Senin, 17 Februari 2014

Bisikan Tuhan untuk Pangeran

Hei pangeran,
Kicauanmu menjelang tidurku membuatku tetap terjaga menjelang fajar. Tidak biasanya kau menjadi sosok pembicara ulung yang seolah sedang bergelora di hadapan para peserta
.Kini aku menjadi telinga dan kamu menjadi sepotong bibir.
Bibirmu merah meredup dan sedikit bergetar. Bukan getir yang melintir tetapi ada petir yang mulai menyisir kemudian hatiku berdesir.
Kau melupakan detak waktu yang terpacu bersama detak jantungmu.

Hei pangeran,
Pilinan ceritamu membuatku sadar bahwa kamu ingin aku ikut merangkai bersama, tapi maaf aku hanya sosok telinga. Daun telingaku bergetar menangkap frekuensi yang menjadi desis.

Hei pangeran,
Sebenarnya tanpa kamu minta aku merangkai, aku sudah melakukan. Aku ini tubuh untukmu. Mata, telinga, pundak, tangan, kaki, semua bernyawa untukmu. Kesedihan itu milik orang orang yang tidak pernah kenyang dengan nasi hasil bulir keringatnya.
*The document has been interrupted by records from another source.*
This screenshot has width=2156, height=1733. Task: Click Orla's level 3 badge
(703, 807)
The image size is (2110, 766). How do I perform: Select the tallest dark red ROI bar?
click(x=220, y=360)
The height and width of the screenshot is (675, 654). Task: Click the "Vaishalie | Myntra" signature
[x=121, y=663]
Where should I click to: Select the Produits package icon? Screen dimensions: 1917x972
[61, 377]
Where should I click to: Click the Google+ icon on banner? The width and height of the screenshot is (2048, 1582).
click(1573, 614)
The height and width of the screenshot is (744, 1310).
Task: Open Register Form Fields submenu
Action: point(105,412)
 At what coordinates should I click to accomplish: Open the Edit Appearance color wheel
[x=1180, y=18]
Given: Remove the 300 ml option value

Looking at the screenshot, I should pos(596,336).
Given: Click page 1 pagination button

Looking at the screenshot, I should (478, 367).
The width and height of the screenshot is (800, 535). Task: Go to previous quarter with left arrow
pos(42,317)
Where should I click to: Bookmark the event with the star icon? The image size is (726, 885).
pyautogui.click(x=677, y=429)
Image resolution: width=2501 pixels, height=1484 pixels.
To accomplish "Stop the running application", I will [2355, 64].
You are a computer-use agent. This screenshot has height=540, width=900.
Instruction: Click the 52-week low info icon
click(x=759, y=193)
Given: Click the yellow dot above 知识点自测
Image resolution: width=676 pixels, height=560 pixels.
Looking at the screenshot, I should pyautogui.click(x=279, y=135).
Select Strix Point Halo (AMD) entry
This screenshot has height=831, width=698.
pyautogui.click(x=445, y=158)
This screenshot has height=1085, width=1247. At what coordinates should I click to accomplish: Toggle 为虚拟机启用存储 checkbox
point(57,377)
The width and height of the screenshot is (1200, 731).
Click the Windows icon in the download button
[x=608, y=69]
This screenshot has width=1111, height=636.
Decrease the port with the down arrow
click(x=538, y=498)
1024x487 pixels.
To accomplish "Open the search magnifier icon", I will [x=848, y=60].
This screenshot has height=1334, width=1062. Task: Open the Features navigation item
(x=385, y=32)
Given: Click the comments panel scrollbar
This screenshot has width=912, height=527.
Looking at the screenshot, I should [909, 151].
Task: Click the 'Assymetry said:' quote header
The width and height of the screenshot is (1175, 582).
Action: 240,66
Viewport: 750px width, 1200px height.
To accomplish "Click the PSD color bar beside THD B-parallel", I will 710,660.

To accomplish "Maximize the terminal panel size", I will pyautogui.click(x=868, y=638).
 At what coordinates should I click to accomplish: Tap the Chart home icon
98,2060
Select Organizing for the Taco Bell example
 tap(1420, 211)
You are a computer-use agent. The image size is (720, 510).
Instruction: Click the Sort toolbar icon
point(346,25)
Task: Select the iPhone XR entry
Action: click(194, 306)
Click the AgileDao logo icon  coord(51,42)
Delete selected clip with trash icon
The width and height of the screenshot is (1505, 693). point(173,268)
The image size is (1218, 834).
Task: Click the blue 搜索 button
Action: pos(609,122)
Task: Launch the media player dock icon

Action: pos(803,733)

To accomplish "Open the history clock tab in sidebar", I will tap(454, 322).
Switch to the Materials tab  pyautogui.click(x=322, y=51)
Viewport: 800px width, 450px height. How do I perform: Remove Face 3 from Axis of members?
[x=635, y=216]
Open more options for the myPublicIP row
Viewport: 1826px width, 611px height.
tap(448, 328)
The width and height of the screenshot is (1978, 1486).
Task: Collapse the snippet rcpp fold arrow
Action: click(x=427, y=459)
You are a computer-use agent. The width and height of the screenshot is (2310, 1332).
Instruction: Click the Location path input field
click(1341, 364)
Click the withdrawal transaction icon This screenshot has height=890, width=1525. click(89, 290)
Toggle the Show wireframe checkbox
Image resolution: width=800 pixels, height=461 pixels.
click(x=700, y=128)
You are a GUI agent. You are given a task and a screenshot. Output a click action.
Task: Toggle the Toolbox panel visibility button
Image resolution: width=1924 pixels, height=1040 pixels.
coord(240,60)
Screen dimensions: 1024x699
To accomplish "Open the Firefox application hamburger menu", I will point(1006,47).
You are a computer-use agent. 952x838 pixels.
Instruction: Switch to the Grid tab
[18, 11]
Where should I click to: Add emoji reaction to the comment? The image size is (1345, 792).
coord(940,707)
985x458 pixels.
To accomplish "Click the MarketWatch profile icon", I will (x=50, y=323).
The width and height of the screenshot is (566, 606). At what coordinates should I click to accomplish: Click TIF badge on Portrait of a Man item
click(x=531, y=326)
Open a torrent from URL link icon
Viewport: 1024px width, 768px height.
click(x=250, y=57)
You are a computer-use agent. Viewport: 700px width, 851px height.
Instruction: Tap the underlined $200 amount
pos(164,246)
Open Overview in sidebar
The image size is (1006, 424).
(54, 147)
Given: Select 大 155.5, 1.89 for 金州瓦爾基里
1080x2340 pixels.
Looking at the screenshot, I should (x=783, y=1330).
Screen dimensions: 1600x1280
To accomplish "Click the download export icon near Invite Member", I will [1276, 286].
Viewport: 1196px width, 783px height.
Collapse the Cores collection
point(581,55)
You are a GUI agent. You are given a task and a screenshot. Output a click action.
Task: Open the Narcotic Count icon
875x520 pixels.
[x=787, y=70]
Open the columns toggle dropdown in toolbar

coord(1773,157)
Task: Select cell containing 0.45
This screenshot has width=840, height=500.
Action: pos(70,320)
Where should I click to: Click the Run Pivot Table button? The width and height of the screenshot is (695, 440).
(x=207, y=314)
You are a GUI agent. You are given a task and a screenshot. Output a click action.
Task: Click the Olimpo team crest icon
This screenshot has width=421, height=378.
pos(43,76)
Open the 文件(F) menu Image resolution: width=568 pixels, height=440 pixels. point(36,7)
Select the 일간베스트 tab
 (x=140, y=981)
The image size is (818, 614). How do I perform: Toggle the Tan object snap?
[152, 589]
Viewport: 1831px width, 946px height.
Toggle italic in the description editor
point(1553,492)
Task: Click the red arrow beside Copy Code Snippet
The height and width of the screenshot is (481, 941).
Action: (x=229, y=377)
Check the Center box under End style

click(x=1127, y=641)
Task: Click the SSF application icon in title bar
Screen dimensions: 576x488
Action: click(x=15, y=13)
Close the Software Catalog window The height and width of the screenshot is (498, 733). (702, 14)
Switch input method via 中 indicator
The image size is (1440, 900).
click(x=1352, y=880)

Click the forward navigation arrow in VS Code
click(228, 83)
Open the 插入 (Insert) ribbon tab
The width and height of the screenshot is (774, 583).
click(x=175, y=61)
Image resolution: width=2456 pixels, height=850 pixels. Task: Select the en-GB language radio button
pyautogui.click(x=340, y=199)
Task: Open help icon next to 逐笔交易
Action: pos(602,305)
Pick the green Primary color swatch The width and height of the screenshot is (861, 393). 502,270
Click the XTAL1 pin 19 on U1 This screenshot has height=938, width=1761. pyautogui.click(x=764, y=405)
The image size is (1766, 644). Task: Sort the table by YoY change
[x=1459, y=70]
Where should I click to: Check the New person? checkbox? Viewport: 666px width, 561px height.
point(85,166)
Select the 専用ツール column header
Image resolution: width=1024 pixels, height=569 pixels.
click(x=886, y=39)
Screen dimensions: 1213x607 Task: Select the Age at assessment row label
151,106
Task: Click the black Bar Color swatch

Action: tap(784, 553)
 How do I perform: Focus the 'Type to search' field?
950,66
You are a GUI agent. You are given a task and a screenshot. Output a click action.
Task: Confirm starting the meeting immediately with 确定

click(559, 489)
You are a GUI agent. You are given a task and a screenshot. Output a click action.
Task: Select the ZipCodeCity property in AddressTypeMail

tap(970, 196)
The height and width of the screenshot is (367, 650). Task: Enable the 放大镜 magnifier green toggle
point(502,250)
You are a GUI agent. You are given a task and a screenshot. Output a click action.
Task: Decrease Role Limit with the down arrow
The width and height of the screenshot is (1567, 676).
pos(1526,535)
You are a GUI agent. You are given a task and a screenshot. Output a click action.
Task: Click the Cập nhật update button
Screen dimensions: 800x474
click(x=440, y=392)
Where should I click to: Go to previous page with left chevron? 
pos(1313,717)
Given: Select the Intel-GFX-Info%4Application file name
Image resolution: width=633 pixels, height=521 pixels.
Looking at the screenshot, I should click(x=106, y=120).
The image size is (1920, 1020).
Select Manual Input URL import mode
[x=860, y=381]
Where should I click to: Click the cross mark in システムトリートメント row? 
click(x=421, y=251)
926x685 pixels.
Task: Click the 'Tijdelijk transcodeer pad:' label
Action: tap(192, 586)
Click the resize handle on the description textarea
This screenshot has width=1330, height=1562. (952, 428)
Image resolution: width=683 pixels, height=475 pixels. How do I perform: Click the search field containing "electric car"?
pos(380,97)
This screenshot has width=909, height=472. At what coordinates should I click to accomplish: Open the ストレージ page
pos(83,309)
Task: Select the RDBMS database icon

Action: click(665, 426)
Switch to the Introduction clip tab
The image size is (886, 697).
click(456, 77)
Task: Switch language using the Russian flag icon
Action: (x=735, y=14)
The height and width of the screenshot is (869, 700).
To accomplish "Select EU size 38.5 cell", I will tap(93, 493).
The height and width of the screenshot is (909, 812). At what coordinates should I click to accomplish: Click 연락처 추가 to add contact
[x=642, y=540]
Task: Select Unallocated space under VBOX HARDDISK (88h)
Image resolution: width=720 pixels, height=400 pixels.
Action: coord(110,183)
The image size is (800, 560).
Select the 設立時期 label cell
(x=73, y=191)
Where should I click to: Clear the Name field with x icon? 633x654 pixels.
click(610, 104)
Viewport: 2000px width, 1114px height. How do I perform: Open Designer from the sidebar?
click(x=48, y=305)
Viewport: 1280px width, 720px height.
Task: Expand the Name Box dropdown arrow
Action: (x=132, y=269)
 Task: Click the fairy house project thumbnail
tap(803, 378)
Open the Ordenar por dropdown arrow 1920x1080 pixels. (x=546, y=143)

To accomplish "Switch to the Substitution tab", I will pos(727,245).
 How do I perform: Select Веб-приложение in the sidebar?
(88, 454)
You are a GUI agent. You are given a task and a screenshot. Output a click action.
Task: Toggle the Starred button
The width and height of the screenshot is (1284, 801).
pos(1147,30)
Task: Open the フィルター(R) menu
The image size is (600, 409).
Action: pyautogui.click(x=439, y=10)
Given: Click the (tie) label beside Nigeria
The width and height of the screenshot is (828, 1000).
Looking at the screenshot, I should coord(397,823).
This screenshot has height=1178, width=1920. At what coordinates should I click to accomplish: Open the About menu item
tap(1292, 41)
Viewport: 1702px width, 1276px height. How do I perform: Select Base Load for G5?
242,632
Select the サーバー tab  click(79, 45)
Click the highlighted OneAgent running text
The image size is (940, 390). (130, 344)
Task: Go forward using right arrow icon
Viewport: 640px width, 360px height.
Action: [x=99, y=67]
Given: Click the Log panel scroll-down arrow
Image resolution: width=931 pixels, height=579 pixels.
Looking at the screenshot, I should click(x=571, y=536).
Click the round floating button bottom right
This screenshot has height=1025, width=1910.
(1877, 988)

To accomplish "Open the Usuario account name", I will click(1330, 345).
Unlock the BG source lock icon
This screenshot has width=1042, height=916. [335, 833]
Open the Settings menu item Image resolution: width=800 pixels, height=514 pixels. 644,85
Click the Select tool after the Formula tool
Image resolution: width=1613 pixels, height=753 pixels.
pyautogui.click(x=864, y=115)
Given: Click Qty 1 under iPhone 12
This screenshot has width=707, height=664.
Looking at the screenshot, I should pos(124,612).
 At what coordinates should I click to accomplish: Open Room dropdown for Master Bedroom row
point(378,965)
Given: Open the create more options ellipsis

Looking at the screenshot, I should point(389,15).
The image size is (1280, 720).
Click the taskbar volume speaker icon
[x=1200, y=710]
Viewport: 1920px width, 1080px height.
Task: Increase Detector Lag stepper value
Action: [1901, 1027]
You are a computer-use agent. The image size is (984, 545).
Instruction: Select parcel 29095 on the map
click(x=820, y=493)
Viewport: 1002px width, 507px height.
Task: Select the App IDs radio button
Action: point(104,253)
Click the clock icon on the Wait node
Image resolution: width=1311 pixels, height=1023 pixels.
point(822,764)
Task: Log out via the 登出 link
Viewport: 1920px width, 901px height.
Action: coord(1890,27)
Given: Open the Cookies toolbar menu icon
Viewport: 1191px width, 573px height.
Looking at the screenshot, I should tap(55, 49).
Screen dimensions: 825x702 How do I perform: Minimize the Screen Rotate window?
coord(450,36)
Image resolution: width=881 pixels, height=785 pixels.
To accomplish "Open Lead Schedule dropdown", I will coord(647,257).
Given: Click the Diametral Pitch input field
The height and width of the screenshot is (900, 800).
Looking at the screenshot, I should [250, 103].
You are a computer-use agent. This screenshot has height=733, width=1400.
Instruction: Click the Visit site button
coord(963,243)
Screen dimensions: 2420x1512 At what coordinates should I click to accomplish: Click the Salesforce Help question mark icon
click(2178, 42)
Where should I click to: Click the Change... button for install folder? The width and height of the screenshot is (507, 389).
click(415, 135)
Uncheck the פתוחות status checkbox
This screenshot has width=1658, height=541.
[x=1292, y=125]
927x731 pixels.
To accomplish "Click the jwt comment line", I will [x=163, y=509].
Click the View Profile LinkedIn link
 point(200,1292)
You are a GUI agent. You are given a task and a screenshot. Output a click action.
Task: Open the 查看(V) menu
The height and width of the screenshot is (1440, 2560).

Kau tentu kenyang bukan? perutmu saja mirip gendang yang meriuhkan lengang.

Hei pangeran,
Kakimu cukup kokoh untuk berjalan sejauh melintasi tiga samudra dan enam benua di dunia bahkan ke planet yang tidak dikenal. lekas sunggingkan senyum di wajah tampanmu. Ulasan bibirmu akan tampak indah jika merekah. kalau kamu lelah silakan beristirahat, aku yakin Tuhan tidak akan ikut istirahat bersamamu. Percayalah Tuhan sedang tersenyum. Langkahkan kembali kakimu jika energi dalam tubuhmu sudah terkumpul. Jalan, jalan, tak perlu berlari seperti sedang diburu.

Hei pangeran,
Kemarin aku sempat bercakap dengan Tuhan. Kata-Nya dia senang menemani perjalananmu, mintalah lagi agar dia tidak meninggalkanmu. Lantas kemudian Dia berbisik padaku.

Hei pangeran
Kau tahu apa?

" di dalam tubuh pangeran ada roda dan dinamo. Semakin dia melangkah, semakin terus berputar rodanya dan semakin bersinar lampu pada dinamo."